Schizophrenia rains down guilt on some families–old notions held that poor parenting was to blame, with a finger usually pointed at the mother. Today it is believed to have a strong genetic component, leaving some relatives feeling as though they handed down a curse. The disease still brings shame, and it can ruin a family’s finances. The Greilings were in a better position than most. They are well-educated and prosperous–and enlightened enough to know that schizophrenia is nobody’s fault. But they also know the feeling of standing in the living room of their split-level home amid the wreckage of their son’s hallucinations: smashed flowerpots, holes punched in the wall, kitty litter kicked across the floor. Their son’s bouts have meant calling the police, with his terrified mother pleading: “He’s 6-foot-4, and I’m afraid of him.”
For Jim’s sister, Angela Greiling Keane, a journalist in Washington, it means feelings of helplessness, a thousand miles from crisis. Unexpected telephone calls trigger anxiety. “When it’s 7 a.m., and the caller ID says it’s my parents, I automatically worry: is there trouble with Jim?”
Theirs are ghastly struggles.

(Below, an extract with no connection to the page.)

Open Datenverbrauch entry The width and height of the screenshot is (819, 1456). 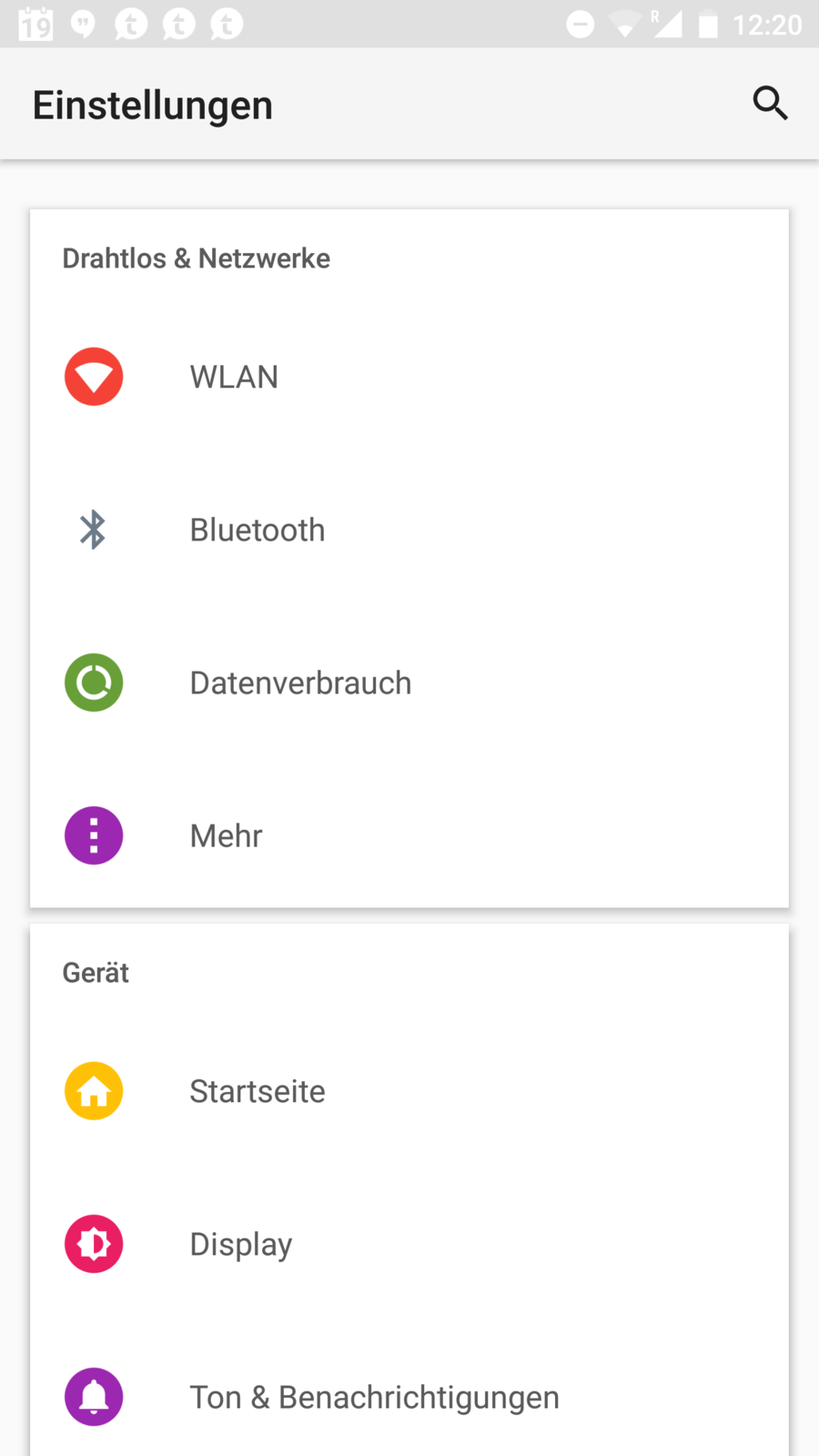(x=300, y=682)
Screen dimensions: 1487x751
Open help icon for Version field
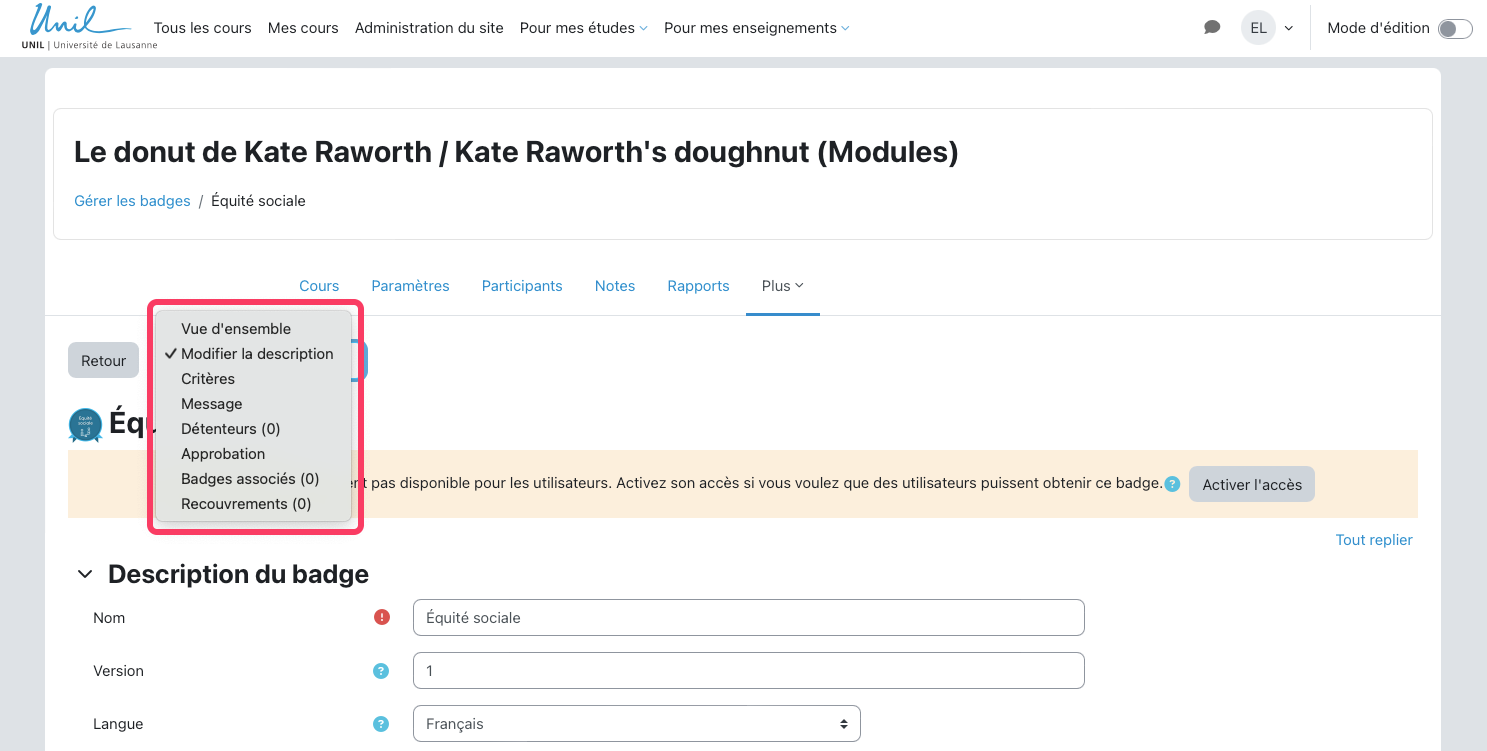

After one of Jim’s rampages at home his parents called the police and asked them to take him to the hospital. But the police refused, since the mentally ill cannot be committed until they pose a threat. “You reach the point,” said Mindy, “where you’re actually hoping for something to happen, so he’ll be forced to go to a hospital.”

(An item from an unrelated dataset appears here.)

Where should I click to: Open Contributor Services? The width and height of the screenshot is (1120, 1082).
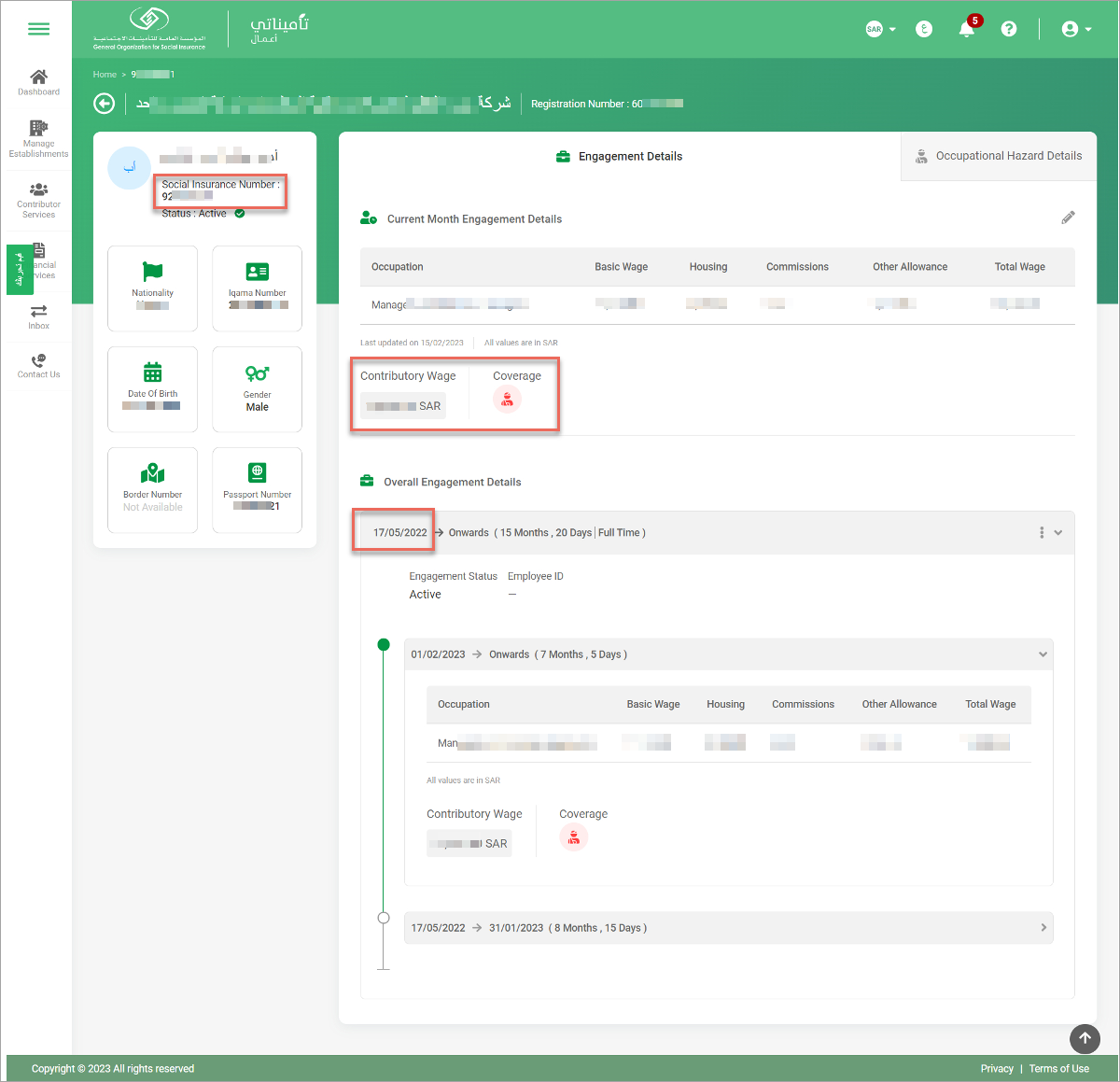(38, 199)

There had been worries for years–during high school Jim smoked marijuana, and the family wanted to believe drugs were behind his erratic behavior. But while he was a student at the University of Montana he called home and said something that gave his mother chills. “He said he could hear the voices of women through the walls of the next apartment,” said Mindy. “He said they were talking about him.”
Mindy Greiling, a state representative, was busy at a late-night legislative session last year when another call came from Montana. Jim had been arrested. “After the session adjourned, she drove through the night to the jail. She felt “heart-broken,” she says, as she saw her son behind the glass wearing an orange prisoner’s suit, looking gaunt and whiskered. Jim had broken a window in a neighboring apartment, then climbed inside, lay down on a sofa and fell asleep. The judge in Montana released Jim, who entered a state mental hospital where he underwent treatment for three months. Now he lives in a house in St. Paul with four other patients. Everybody is assigned a job; Jim drives a van on the late shift. He is taking his medicine and seems to have gotten accustomed to his routine.
But for his family, the worries have scarcely stopped. Just the other day, the old voices came back. Jim was sitting on the sofa with his father, when he turned and asked: “Did you just say that you didn’t like me?” The father said no. Jim smiled, reassured. For his parents, it is frightening to know that Jim still hears those voices. They can only hope that he ignores them.